WHAT IS BEING ASKED: Write out, word for word, every line in the data below from the one containing "Task: Click the model photo in black lace top" to the one containing "Open the Fields", both of them included.

[Collected data]

· · · ·

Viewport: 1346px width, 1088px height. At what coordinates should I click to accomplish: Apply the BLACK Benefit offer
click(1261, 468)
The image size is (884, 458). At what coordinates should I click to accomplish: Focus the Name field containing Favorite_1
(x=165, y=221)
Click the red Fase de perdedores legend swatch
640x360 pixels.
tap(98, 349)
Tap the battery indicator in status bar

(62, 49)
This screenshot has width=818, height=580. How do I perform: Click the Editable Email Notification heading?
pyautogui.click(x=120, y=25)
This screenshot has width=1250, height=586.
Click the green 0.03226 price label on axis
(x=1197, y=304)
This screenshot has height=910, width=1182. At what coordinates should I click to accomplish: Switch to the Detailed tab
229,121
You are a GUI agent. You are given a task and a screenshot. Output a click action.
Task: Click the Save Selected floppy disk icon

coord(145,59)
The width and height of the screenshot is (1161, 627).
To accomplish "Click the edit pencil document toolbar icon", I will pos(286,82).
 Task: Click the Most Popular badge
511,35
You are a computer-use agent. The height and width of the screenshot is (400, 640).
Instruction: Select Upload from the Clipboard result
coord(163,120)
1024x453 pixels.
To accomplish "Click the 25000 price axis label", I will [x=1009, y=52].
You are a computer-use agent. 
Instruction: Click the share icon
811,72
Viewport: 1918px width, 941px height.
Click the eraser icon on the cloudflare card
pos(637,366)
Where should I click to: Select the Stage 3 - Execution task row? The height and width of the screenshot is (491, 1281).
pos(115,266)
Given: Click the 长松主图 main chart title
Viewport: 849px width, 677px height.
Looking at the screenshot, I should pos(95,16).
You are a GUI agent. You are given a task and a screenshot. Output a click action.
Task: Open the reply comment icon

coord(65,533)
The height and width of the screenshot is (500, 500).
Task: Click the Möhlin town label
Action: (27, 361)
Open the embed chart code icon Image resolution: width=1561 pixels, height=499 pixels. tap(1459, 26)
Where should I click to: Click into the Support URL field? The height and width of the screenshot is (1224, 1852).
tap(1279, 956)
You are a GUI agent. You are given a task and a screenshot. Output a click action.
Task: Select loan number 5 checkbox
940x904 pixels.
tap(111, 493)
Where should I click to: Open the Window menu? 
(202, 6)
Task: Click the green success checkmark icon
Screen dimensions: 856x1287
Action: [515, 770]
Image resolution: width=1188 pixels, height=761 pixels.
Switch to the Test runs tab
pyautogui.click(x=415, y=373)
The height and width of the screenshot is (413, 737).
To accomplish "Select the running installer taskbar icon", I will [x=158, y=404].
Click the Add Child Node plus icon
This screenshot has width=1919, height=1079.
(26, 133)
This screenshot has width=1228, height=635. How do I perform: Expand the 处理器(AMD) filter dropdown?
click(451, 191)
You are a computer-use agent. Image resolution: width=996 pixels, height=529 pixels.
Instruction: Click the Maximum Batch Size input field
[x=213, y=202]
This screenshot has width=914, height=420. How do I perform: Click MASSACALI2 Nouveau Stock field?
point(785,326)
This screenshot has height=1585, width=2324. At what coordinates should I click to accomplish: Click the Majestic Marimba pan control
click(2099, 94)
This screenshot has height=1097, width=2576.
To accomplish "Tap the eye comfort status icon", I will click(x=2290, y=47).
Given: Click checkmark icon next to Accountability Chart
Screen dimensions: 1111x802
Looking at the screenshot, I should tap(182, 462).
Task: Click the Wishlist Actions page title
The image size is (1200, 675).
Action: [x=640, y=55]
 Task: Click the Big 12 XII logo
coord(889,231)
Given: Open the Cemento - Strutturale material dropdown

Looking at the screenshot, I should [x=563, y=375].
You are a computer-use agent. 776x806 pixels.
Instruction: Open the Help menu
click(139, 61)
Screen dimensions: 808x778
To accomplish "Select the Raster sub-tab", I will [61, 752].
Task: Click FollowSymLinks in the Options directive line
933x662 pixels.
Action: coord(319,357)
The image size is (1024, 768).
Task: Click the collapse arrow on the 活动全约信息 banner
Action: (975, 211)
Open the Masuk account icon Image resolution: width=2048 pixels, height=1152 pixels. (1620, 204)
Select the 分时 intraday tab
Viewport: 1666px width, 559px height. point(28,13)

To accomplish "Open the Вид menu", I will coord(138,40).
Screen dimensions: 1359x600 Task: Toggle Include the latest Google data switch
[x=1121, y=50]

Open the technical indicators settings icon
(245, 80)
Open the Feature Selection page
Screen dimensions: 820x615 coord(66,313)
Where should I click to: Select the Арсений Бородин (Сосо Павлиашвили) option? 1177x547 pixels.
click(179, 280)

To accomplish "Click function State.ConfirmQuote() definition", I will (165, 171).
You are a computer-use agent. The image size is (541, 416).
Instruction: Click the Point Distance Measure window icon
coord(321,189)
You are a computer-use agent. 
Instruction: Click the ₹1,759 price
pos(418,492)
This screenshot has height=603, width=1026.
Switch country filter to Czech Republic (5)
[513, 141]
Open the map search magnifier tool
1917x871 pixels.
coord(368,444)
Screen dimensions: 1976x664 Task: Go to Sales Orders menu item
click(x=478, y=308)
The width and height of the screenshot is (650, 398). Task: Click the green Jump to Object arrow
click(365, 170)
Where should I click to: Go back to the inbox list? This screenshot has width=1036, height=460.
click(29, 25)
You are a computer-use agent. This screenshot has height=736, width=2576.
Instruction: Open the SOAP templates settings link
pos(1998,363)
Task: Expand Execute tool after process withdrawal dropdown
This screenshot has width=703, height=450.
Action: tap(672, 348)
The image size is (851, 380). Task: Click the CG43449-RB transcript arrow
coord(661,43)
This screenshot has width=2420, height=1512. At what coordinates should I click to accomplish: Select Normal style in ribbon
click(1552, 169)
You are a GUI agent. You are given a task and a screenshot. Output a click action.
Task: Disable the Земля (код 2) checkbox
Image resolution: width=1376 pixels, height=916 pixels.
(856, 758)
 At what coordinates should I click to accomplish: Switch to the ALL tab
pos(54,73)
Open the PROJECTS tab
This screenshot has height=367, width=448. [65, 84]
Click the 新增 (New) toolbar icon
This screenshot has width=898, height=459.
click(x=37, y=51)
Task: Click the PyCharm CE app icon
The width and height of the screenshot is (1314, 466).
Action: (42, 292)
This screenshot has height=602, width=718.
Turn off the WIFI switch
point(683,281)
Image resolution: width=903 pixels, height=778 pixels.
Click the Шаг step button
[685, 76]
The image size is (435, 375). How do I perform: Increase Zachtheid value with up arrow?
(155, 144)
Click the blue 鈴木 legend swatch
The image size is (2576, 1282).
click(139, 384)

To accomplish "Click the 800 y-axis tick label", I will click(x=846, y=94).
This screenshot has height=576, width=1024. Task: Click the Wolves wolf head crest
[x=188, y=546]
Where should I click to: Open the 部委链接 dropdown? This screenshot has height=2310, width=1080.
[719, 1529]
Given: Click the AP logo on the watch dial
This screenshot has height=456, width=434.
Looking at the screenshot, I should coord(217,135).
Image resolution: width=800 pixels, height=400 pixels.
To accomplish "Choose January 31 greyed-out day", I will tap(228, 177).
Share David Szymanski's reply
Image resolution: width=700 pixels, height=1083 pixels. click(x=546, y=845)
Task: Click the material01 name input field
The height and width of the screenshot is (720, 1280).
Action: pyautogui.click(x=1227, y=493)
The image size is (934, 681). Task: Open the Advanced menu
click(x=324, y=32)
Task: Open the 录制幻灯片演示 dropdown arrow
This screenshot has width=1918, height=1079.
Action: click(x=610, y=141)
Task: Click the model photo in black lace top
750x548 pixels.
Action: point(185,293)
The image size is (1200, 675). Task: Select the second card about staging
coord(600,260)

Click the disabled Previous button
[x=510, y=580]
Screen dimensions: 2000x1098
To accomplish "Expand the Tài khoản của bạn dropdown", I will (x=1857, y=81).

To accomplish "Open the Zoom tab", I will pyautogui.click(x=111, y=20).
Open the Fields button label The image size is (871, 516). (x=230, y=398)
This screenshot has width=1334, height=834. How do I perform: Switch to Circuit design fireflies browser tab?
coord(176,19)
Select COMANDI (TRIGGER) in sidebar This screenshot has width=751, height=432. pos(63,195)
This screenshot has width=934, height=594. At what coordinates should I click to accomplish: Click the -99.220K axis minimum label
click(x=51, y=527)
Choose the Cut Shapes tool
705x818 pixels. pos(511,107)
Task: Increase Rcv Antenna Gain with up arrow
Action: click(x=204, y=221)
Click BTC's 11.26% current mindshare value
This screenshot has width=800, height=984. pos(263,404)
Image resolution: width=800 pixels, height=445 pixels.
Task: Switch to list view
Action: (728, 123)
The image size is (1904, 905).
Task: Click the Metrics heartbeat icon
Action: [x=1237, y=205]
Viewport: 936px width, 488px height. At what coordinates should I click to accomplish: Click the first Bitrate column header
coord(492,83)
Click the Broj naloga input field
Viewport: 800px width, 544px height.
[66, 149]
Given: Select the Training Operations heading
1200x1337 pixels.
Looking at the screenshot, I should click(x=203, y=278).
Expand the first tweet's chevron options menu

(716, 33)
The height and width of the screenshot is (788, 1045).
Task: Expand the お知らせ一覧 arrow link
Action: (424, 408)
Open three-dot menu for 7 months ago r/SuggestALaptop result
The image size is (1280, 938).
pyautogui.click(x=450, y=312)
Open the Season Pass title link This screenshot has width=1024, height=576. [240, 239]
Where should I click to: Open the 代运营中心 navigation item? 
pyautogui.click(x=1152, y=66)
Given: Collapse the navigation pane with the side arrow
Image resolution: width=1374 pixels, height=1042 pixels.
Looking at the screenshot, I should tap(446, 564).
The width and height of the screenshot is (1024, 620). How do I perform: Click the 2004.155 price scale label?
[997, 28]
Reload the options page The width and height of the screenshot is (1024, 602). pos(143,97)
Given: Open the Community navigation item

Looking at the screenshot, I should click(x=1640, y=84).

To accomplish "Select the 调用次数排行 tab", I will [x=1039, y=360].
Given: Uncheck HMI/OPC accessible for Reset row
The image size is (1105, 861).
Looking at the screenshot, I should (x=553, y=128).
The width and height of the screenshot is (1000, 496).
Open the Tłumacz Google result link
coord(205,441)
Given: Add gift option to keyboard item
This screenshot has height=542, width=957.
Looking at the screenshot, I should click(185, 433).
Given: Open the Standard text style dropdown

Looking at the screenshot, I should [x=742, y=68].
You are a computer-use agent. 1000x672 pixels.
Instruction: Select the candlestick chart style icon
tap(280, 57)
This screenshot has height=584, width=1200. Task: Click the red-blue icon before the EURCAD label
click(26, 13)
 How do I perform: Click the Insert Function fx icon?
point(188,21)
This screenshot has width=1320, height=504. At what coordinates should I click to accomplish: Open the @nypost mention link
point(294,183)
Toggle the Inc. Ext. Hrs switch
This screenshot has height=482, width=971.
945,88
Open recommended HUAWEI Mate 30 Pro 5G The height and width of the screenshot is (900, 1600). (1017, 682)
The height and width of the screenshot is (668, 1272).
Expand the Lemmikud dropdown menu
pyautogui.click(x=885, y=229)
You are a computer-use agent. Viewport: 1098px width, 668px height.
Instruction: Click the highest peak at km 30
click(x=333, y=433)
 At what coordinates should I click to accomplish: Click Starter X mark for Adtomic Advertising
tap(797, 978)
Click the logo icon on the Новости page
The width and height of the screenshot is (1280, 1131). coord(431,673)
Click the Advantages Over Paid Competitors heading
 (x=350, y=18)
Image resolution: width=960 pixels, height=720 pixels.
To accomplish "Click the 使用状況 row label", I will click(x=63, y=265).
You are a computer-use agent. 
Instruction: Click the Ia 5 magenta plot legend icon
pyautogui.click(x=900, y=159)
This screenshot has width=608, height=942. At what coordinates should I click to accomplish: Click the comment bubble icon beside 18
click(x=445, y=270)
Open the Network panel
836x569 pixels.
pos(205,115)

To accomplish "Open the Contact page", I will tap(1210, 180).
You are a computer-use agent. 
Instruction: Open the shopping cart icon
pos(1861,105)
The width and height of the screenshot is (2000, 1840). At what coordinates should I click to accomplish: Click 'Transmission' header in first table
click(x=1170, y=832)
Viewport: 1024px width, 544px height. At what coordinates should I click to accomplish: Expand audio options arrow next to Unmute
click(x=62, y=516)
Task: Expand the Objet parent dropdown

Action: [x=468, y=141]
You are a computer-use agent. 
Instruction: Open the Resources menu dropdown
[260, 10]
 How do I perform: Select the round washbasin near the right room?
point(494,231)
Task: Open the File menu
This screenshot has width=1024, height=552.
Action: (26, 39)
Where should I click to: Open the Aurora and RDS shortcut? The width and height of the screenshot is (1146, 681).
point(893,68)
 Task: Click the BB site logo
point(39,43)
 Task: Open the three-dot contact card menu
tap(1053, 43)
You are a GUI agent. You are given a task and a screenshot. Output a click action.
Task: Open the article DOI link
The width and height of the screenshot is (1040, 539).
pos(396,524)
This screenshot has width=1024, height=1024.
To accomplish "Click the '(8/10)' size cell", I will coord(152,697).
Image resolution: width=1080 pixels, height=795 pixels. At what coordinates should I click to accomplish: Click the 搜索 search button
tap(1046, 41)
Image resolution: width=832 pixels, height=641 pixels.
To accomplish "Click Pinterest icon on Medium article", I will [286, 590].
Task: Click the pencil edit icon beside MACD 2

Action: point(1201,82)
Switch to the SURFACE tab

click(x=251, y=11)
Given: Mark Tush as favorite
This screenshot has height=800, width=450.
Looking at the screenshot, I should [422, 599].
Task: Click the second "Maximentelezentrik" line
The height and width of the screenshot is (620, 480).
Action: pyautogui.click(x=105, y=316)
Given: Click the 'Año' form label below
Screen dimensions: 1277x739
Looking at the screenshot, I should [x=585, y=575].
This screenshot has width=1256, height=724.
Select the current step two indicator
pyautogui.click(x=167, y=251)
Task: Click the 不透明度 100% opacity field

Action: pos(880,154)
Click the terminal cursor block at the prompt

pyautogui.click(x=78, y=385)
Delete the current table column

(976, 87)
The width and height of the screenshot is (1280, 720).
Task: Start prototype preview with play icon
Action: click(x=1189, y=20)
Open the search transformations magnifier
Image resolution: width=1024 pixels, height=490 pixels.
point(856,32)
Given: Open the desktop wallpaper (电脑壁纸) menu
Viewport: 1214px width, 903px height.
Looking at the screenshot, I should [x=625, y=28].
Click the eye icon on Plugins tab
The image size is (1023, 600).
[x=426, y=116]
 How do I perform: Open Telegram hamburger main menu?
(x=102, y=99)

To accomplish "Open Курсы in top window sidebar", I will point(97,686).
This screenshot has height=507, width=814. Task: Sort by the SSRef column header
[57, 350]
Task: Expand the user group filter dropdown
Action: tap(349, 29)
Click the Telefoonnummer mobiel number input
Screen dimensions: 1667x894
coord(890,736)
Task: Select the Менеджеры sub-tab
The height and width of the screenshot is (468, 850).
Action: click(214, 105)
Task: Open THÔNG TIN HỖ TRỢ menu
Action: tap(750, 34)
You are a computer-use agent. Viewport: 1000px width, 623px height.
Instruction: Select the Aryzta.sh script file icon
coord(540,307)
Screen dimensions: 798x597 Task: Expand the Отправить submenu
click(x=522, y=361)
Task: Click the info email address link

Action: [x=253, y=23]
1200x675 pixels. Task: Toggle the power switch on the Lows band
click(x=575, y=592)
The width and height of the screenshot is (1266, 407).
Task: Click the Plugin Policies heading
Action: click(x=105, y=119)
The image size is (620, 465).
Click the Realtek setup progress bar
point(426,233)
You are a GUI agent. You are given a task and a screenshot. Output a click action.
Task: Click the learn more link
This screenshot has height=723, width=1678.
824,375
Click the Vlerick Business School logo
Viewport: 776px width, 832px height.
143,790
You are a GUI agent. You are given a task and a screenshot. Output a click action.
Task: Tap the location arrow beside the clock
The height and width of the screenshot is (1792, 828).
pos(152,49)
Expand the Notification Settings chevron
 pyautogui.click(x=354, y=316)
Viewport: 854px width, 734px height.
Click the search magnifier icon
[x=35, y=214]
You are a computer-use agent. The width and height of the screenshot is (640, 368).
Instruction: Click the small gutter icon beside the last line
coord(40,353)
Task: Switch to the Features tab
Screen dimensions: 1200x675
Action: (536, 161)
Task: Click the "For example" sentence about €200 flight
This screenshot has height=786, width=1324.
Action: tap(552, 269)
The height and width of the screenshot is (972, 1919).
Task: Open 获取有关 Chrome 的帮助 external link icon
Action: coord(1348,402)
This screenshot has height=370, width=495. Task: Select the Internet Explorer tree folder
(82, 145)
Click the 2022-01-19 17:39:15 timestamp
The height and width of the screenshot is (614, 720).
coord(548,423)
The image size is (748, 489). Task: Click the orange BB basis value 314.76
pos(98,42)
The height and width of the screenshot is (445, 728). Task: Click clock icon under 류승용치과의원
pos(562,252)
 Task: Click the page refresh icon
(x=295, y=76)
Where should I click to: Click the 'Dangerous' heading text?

· · · ·

THE COMPLETED TASK:
Task: Click the model photo in black lace top
750x548 pixels.
Action: point(185,293)
The image size is (1200, 675). Task: Select the second card about staging
coord(600,260)

Click the disabled Previous button
[x=510, y=580]
Screen dimensions: 2000x1098
To accomplish "Expand the Tài khoản của bạn dropdown", I will (x=1857, y=81).

To accomplish "Open the Zoom tab", I will pyautogui.click(x=111, y=20).
Open the Fields button label The image size is (871, 516). (x=230, y=398)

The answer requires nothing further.